2017-03-08T21:19:43+00:00 Jun 17, 2016 10:02am|Categories: Equity Market Analysis, Trading Tips|Tags: , , , |7 Comments


  1. GetItRiight June 17, 2016 10:43 am at 10:43 am

    Good video, educational. Thanks for that.


    • Hanuman June 17, 2016 11:42 am at 11:42 am

      Divergences exist on the monthly chart as well as I recall. And that monthly/daily agreement seems both powerful and likely to win in the long run. The challenge is in the shorter term entry and exit points. The devil is often in the details. Randy, is this correct?


      • rsotc June 17, 2016 2:06 pm at 2:06 pm

        Correct. The equity markets put in divergent highs on the monthly frames last year just as every single one of the diversified US stock indices (S&P 500, Nasdaq & Nasdaq 100, S&P 400 Midcap index, Russell 2000 small cap index, etc..) all had clear negative divergence put in place on the weekly charts when they topped in 2015, just as they did at the 2007 bull market top, the 2000 bull market top, etc… Those rare weekly divergent tops put in place last year play into my overall bigger picture analysis that the US stock market is most likely in a bear market that began about 1 year ago & likely has much more downside left before all is said & done.

        The good news for those adverse to shorting or limited to long-side only trades in a cash account (non-margin account, such as an IRA) is that my expectation has been & remains that this bear market will not be like that which followed the 2000 tech bubble bursting or the 2007 housing/credit bubble popping, both of which were followed by waterfall selloffs & relative swift bear markets, like the previous ’07-’09 bear which only lasted 15 months.
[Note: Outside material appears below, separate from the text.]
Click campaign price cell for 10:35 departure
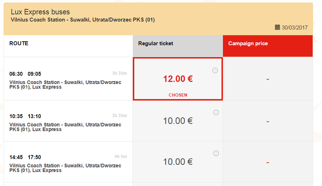This screenshot has width=322, height=186. point(268,121)
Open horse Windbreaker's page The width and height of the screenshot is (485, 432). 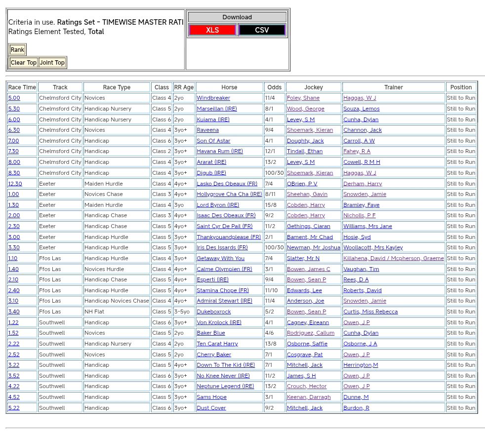(x=213, y=98)
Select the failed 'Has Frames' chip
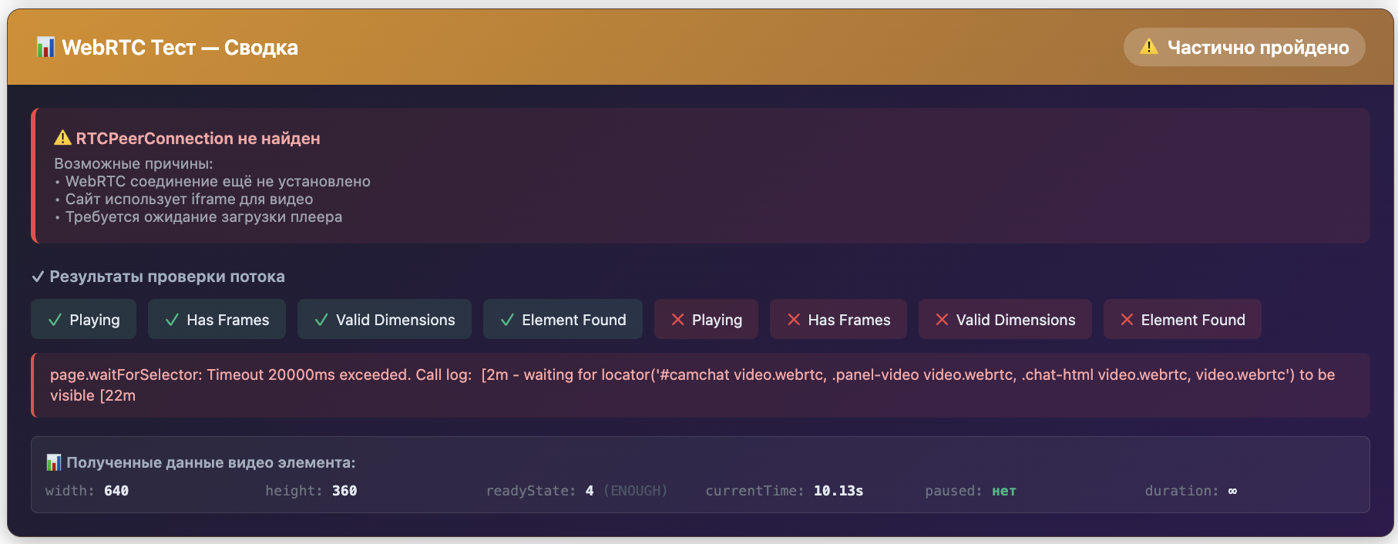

Rather this time around, I think we’ll be looking at a series of long-drawn out cyclical bull & bear markets, similar to what Japan experienced following their credit/housing bubble implosion & the implementation of their ZIRP back in Feb of 1999. Japan created a zombie economy & now, as history often repeats, the US & Europe has done the same. Such a deflationary, slow-growth environment sucks for buy & hold investors but is ripe with opportunities for flexible & active traders that are willing to trade both long & short & move around from sector to sector, stock to stock, where ever the next opportunity presents itself.


  2. snp June 17, 2016 12:00 pm at 12:00 pm

    really good explanation of your position using divergences. the difficulty in using them is the time periods in which they can run. 2 1/2 months is a long time to wait for a trend change! some of those run longer than that. and then there is GLD.


    • rsotc June 17, 2016 1:28 pm at 1:28 pm

      Remember, the divergences in themselves are not a buy or sell signal. I also distinguish between potential & confirmed divergence but most importantly, I like to align divergent tops & bottom with some type of clear buy or sell signal, such as a break above or below a trendline or support/resistance shelf or some clearly bullish or bearish chart pattern. Those are your buy or sell signals & the divergence, no matter how long it took to develop, only serves to confirm the entry. The scope (duration) of the divergence helps to give you an idea of how long or powerful the new trend might be.


  3. dan123 June 17, 2016 2:32 pm at 2:32 pm

    Great video, Thanks


  4. joefriday June 18, 2016 6:19 pm at 6:19 pm

    Great work Randy… have to say this is the best damn site I’ve been on… although my trading style is already similar to yours, as I also primarily swing trade off divergences, etc.., among other this,… your clear, concise & easy to understand explanations of your thought process are a pleasure to read and hear on your videos. In the end you have helped my trading and made me $$. Keep up the good work!